O magnata de 80 anos, que mostrou aspecto humilde e pareceu ter problemas de audição em algumas ocasiões, disse ter se sentido “impressionado, horrorizado e envergonhado” pela intromissão no telefone de Milly Dowler. Ele inclusive visitou a família da menina há poucos dias.

“É o dia em que me sinto mais humilde de toda minha vida”, afirmou, pouco após o início do interrogatório, no qual insistiu que não sabia nada do que acontecia em seu periódico.

Em relação ao seu suposto desconhecimento do que ocorria no “News of the World”, Murdoch assinalou que possui um conglomerado empresarial de mais de 50 mil funcionários, do que se deduz que não está a par de tudo o que acontece. Ele disse ter determinado o fechamento do jornal por causa da “vergonha” que o escândalo representava.

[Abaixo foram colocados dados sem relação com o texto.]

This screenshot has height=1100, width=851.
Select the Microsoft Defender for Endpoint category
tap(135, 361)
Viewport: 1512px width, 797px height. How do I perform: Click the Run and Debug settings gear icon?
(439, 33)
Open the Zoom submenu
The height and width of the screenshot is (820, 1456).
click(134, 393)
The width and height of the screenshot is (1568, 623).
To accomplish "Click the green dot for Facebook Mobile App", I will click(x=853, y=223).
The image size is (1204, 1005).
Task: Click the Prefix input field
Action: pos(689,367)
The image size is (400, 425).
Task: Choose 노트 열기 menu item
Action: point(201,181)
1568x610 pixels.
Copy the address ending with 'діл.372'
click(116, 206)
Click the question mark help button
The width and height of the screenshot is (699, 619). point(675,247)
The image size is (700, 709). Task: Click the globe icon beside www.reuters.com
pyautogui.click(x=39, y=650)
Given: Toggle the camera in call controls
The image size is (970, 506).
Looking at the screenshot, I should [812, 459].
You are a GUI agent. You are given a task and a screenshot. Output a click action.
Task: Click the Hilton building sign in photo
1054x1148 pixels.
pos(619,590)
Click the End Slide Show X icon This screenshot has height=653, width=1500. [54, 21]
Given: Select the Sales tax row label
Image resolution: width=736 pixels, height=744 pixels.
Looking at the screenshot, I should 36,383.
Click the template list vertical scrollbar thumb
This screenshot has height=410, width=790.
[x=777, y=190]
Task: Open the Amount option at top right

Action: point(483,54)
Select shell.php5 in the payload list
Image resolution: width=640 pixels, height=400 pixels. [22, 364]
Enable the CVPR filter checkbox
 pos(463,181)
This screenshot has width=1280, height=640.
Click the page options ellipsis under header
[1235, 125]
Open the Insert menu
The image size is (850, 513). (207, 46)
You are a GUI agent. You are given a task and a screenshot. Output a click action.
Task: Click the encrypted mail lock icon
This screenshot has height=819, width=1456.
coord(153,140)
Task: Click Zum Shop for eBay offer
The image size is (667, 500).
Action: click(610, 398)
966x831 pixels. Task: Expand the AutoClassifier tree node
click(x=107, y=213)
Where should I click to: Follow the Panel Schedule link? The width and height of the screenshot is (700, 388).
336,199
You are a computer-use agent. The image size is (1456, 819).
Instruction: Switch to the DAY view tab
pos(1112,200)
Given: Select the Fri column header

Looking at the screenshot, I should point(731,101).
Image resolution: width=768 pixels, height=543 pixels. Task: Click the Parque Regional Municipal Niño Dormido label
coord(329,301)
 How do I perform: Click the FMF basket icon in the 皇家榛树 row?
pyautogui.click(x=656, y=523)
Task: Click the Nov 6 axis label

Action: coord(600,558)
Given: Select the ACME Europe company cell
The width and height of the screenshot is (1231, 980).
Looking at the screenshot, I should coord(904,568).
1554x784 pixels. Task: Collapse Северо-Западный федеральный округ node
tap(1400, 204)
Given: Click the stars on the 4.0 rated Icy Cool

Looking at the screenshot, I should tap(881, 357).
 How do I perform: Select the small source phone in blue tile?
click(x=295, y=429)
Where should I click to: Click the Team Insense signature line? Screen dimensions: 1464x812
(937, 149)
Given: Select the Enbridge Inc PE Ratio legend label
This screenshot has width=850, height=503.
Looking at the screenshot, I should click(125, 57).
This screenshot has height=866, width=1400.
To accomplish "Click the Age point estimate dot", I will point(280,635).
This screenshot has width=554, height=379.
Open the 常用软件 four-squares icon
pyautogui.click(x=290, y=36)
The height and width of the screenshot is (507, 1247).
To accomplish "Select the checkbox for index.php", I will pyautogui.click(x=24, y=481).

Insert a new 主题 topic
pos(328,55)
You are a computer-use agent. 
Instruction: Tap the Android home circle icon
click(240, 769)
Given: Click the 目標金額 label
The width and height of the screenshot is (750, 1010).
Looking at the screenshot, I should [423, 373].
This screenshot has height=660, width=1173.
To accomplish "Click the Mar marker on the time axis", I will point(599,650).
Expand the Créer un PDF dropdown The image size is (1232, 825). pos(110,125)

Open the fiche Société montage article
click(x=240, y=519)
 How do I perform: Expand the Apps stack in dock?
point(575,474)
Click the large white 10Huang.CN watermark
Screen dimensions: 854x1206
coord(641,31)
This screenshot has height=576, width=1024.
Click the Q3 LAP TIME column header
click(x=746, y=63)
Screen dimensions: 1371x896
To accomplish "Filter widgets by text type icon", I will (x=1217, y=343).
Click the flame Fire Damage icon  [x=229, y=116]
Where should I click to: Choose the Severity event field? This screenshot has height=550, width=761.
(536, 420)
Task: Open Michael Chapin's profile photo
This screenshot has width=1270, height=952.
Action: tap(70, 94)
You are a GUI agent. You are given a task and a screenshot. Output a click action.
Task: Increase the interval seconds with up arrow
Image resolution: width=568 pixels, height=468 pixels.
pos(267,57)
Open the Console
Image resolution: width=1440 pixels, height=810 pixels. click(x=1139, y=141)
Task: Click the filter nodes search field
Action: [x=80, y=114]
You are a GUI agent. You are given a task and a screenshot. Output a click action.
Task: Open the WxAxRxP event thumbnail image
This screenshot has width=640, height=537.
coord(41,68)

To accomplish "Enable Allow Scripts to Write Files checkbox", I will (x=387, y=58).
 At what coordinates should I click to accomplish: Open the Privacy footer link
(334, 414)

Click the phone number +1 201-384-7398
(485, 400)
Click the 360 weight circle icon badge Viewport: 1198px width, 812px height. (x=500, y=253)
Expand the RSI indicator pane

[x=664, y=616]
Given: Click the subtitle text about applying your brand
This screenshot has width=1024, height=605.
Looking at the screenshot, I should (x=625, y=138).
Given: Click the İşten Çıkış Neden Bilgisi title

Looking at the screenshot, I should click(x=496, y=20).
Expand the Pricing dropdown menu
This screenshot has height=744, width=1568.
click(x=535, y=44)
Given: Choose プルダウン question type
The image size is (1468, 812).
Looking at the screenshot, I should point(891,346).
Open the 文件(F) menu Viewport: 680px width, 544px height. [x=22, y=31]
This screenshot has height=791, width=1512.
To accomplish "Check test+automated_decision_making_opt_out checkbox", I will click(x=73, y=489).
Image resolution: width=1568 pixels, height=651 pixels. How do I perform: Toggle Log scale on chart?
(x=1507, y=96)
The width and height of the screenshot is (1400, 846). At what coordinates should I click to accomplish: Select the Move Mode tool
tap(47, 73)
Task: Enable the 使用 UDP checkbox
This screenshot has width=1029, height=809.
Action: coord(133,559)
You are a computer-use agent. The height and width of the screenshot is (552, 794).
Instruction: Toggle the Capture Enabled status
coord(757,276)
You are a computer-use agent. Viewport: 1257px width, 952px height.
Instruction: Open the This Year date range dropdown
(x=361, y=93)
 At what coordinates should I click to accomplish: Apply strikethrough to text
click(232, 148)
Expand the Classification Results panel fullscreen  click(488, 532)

“Não é uma desculpa, mas uma explicação… 53 mil pessoas trabalham para mim”, justificou à Comissão de Cultura, Mídia e Esportes da Câmara dos Comuns do Parlamento britânico.

No depoimento, James Murdoch, de 38 anos, destacou que não estava ciente de novas provas sobre o caso das escutas até o fim de 2010, quando foram iniciados vários julgamentos por denúncias apresentados por algumas das vítimas.

O escândalo das escutas eclodiu em 2006 e culminou com a prisão em 2007 do correspondente da realeza do “News of the World”, Clive Goodman, e seu sócio detetive Glenn Mulcaire, a quem a empresa de Murdoch esteve pagando a assessoria legal.